Instructions for the task: Transcribe exactly, and only, the lines that run from the one containing "Open the 克雷莫内塞 team name link" through the end of the records.

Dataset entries
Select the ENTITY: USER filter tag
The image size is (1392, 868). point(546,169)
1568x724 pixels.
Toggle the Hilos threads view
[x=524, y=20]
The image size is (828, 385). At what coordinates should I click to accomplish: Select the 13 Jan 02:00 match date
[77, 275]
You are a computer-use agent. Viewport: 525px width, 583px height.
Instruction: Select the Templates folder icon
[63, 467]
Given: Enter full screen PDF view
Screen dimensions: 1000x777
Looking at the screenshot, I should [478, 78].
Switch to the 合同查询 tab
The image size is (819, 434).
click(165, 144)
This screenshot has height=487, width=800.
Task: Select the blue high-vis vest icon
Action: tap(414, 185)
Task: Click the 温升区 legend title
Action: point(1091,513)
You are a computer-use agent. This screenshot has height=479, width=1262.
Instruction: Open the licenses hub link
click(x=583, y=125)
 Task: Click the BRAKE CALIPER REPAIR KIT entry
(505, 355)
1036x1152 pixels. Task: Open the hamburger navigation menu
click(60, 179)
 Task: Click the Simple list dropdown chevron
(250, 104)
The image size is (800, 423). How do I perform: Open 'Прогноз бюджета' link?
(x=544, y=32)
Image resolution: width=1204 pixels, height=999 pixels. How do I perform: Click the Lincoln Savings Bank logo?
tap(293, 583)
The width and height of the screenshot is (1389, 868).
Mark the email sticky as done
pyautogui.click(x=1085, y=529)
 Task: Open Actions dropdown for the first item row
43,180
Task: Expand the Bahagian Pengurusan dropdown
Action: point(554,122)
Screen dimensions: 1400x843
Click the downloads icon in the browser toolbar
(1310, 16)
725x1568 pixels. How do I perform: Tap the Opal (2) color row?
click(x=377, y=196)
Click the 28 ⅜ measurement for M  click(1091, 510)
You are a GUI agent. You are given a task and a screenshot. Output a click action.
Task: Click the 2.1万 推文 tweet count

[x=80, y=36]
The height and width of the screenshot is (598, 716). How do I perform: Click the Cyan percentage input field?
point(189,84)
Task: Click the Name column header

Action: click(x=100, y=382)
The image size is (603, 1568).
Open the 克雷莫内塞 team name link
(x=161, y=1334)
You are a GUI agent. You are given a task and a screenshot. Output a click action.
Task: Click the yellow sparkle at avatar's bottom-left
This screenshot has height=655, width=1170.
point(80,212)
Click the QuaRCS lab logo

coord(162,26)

Exercise output:
Open the 克雷莫内塞 team name link
(x=161, y=1334)
You are a GUI agent. You are given a task and a screenshot. Output a click action.
Task: Click the yellow sparkle at avatar's bottom-left
This screenshot has height=655, width=1170.
point(80,212)
Click the QuaRCS lab logo

coord(162,26)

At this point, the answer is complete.